You get to work every morning right as the corporate office of the business that you work for opens. Your company is in the midst of redesigning its compensation structure. As the compensation manager, you are in charge of this project. You check in with the employees who work under you in your HR department and then head to a meeting with company executives. You talk to executives about adjusting the personnel budget to meet the demands of the job market. During the meeting, you explain that salaries must be adjusted if your company expects to attract the top talent in your industry.
After your meeting, you head back to your office and check your phone messages and emails. You see that an employee at a satellite location is having problems with your company's insurance provider. First you call the employee so that you understand the nature of the problem and can best guide her. You listen to the employee's concerns and tell her that you'll call the insurance company and try to get everything sorted out. You place a call to the insurance company and leave a message for the person you need to speak with about your employee's problem.
For the rest of the morning, you work with your employees to sort out any minor benefits and compensation issues. You guide them as they prepare paperwork for your workers' compensation insurance provider.

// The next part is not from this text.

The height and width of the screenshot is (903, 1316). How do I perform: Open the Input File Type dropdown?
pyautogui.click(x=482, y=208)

One of your teammates works with you to prepare budgetary projections based on the new information you received while talking with company leaders this morning.

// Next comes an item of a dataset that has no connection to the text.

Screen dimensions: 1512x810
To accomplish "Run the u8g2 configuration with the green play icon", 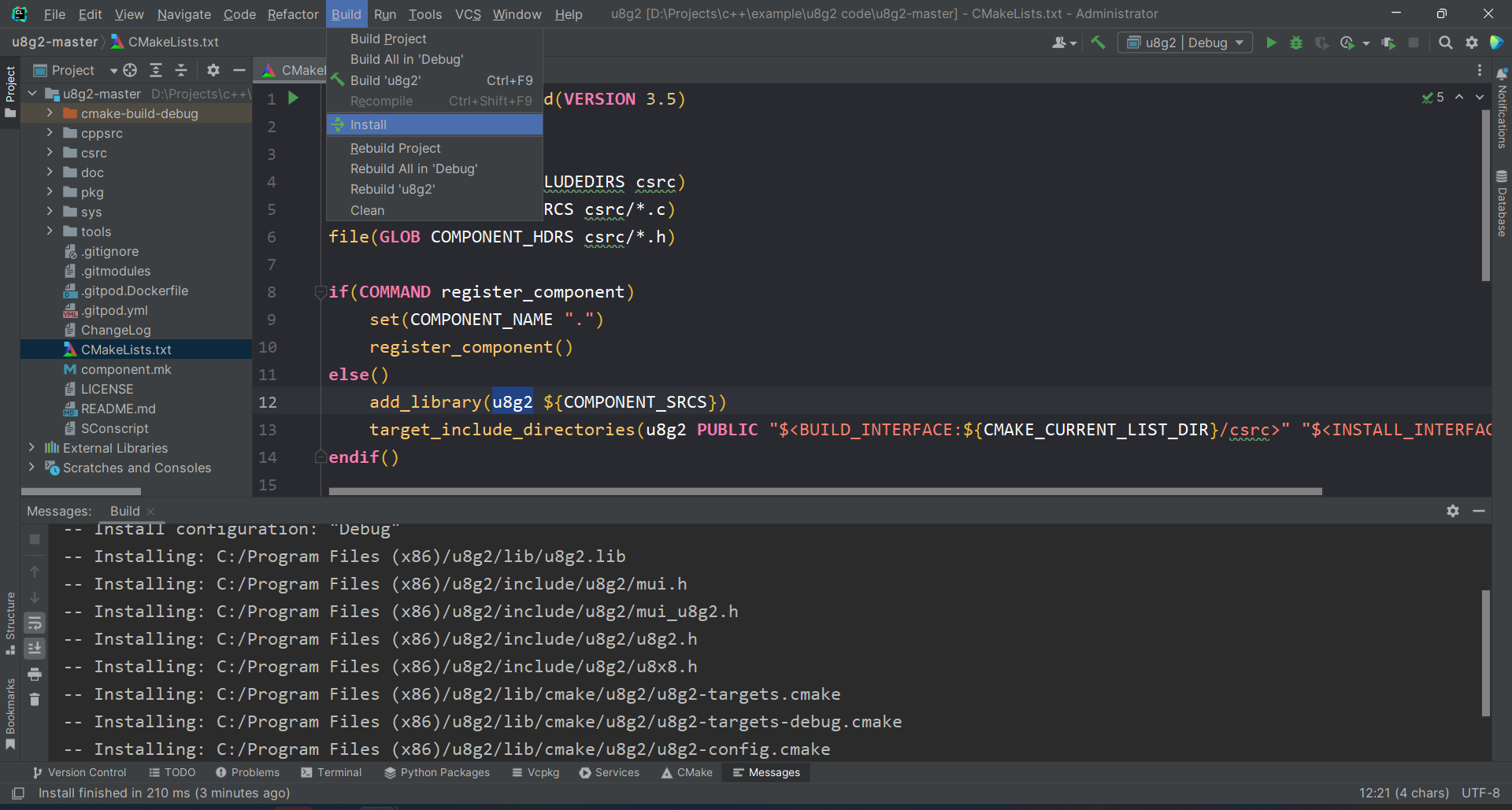I will [x=1270, y=43].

You take a quick lunch so that you can meet with an employee who is leaving your company. You conduct an exit interview to determine why she's leaving and if there is anything that your company could improve so that employees don't quit. She mentions that her daughter has a serious medical issue and that your insurance simply didn't cover enough of the hospital costs. You make a note of this, deciding that you should talk to other employees about their experiences with the insurance company.
Before you leave for the day, you check in with your employees and briefly go over tomorrow's schedule. You put your office in order and pull out information about your insurance company so that you can evaluate whether or not the company's insurance plan is meeting employee needs.
Certifications and Licensing
You do not need a special certification in order to serve as a benefits or salary manager. However, you may choose to complete certification through the National Human Resources Association to demonstrate competency in your field.
As a compensation manager, you'll have decent career advancement opportunities so long as you have a well-rounded understanding of all areas of human resources.
Work location and hours:
You'll spend the majority of your time working in an office setting. You'll work standard office hours and will generally work a Monday through Friday schedule. If you work for a company with multiple locations, you may spend between 5 and 10 percent of your time traveling.
- The U.S. Department of Labor Occupational Outlook Handbook for Compensation and Benefits Managers: In this handbook, potential benefits managers will find a wealth of information about career prospects in this field. Because so much of the information is quantitative, it's important that prospective managers visit sites that offer a more balanced view of careers in this field.
- International Foundation of Employee Benefits Plans: The IFEBP website provides a wide variety of resources for benefits professionals. The Education section of the site will be of particular interest to aspiring compensation managers.
- National Human Resources Association: NHRA serves professionals in all areas of human resources. Individuals who are contemplating careers in benefits management can use this site to familiarize themselves with the other key players in an HR department.